WLHS “Green and Gold” yearbook places ninth at the National Journalism Convention

Eight student participants bring home a record seven national honors

WLHS journalism won an  unprecedented eight awards at the National Scholastic Press Association’s National Journalism Convention, including ninth place in the “Best in Show” yearbook competition. Attendees included Isabella Cao, sophomore, Andi Casad, junior, and Kate Walters, sophomore, Ann Breyne, Journalism Adviser, Brooke McKelvey, freshman, Rameen Ali, sophomore, Jake Nielson, freshman, Zach Steinberg, junior, Noah Clark, junior, and Glenn Krake, Yearbook Adviser.

WLHS journalism won an unprecedented eight awards at the National Scholastic Press Association’s National Journalism Convention, including ninth place in the “Best in Show” yearbook competition. Attendees included Isabella Cao, sophomore, Andi Casad, junior, and Kate Walters, sophomore, Ann Breyne, Journalism Adviser, Brooke McKelvey, freshman, Rameen Ali, sophomore, Jake Nielson, freshman, Zach Steinberg, junior, Noah Clark, junior, and Glenn Krake, Yearbook Adviser.

At the National Journalism Convention in Denver, Colo., Brooke McKelvey, freshman, sauntered into a vast ballroom of 100-150 journalism students, editors and editors-in-chief, poised with pens and pads in hand. McKelvey was registered to compete in the News Writing competition, which is among the convention’s most prestigious, according to Glenn Krake, English teacher and Yearbook adviser. The West Linn High School journalism team was informed the next day that McKelvey won an Honorable Mention, and they “went ballistic.”

“She was going up against editors and seniors who are editors-in-chief of their newspaper staffs who have been doing it all their career,” Krake said, “and she wins an Honorable Mention. As a freshman. Unbelievable.”

McKelvey brought home one of eight total awards through competitions like Sports Writing, On-Air Reporting and Broadcast News Writing.

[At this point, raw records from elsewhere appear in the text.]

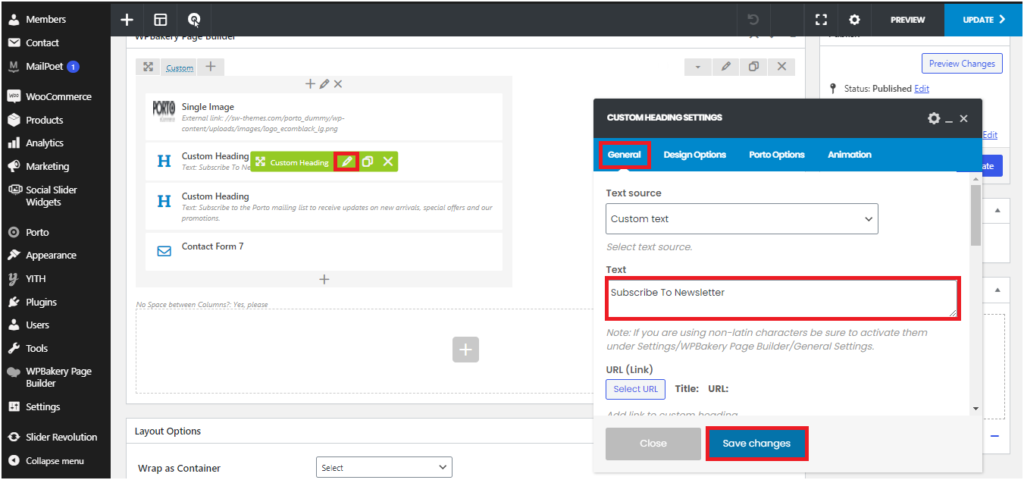This screenshot has width=1024, height=480.
Task: Open WooCommerce in the sidebar menu
Action: click(58, 97)
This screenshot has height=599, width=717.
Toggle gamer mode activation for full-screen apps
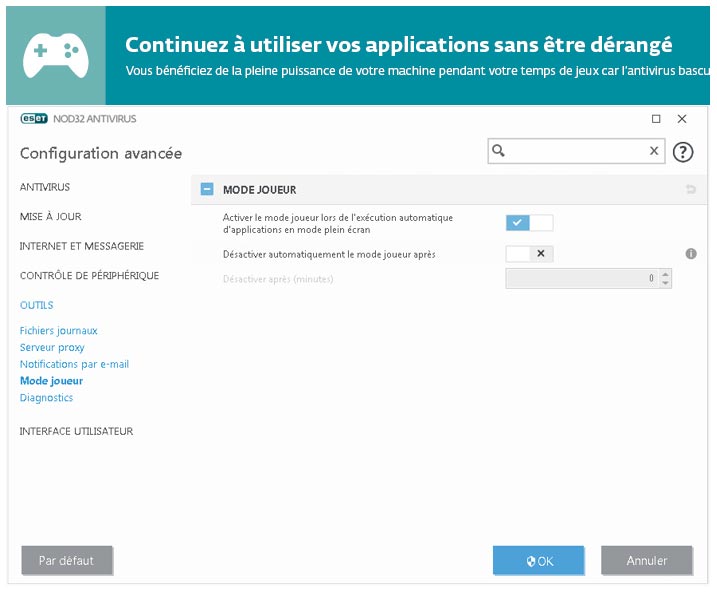pos(529,223)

In the “Best of Show” competition for yearbook, yearbook staffs submit their most recent book for critique and placement. WLHS’s Green and Gold placed ninth in this competition.

“All eight of the schools that placed above us won this prestigious Pacemaker Award, which goes to the top .1 percent of schools in the nation,” Krake said. “It doesn’t hurt to lose to those schools. Our kids put a lot of effort into our yearbook. It’s just validating we were recognized on a national level.”

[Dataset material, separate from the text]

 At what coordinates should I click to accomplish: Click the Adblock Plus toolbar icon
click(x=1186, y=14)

The NJC occurred April 16-19, ]is sponsored by the National Scholastic Press Association and is one of the most esteemed national high school journalism competitions, according to Krake. Because many category competitions at the NJC are “a little demoralizing,” less than 900 of the 4,000 students attending participated. For each category, ten Honorable Mentions, four “Excellent” awards and one “Superior” award were the maximum number given. Seven of the eight WLHS students placed in their respective competitions. Below is a list of their distinctions:

Rameen Ali, sophomore– Excellent in Sports Writing

Isabella Cao, sophomore– Excellent in Student Life

Noah Clark, junior– Honorable Mention in Videography

Brooke McKelvey, freshman– Honorable Mention in News Writing

Jake Nielson, freshman– Excellent in Broadcast News Writing

Zach Steinberg, junior– Excellent in On-Air Reporting

Kate Walters, sohpomore– Honorable Mention in Academics

“I talked to a friend who brought 30 students,” Krake said. “After the convention, I was like ‘how’d you guys do?’ and she said ‘awesome, a student won an excellent and a student won an honorable mention.’ I had another friend who brought 11 kids and two of their students finished. We bring fewer people and seven of the eight win.”

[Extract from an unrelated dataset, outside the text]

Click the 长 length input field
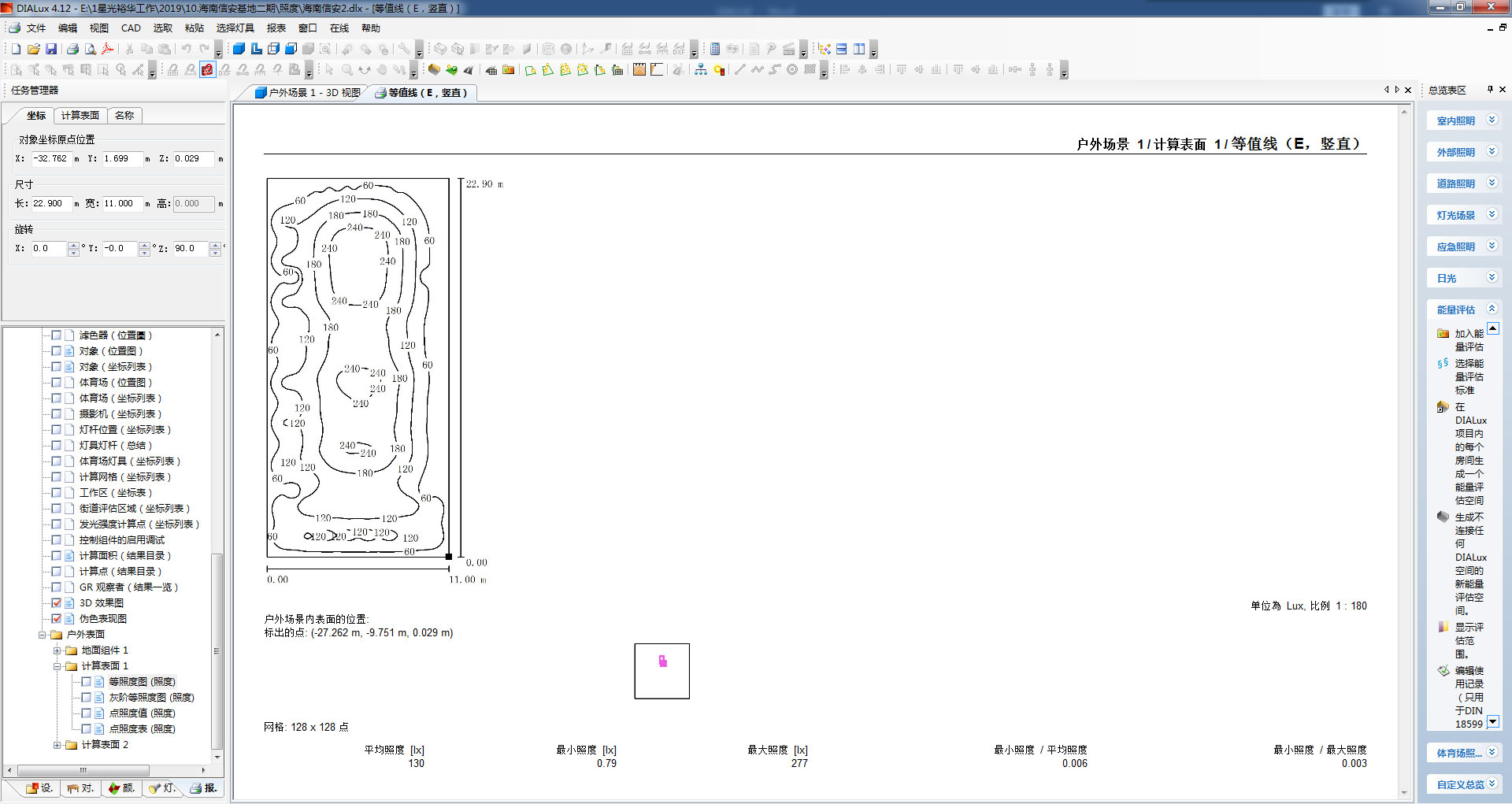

The journalism team topped even last year’s performance at the NJC, at which they were awarded five distinctions.

“It’s just a testament to the kind of student we have here,” Krake said. “If you know how to compose yourself and communicate clearly, you can jump into a journalism program, into Yearbook, into Broadcasting and fly.”

The convention also offered attendees three days of seminars about various topics such as photography using a phone, using humor in writing and social media.

“In the competition, I didn’t learn as much,” McKelvey said. “You learn about your topic, but in the sessions you learn to to improve your overall performance. I went to a session about leads, and there were just more details than I would ever think about.”

Krake hopes to take another team of journalism students to Orlando, Fla. in the fall for the next NJC and to Los Angeles, Calif., next spring.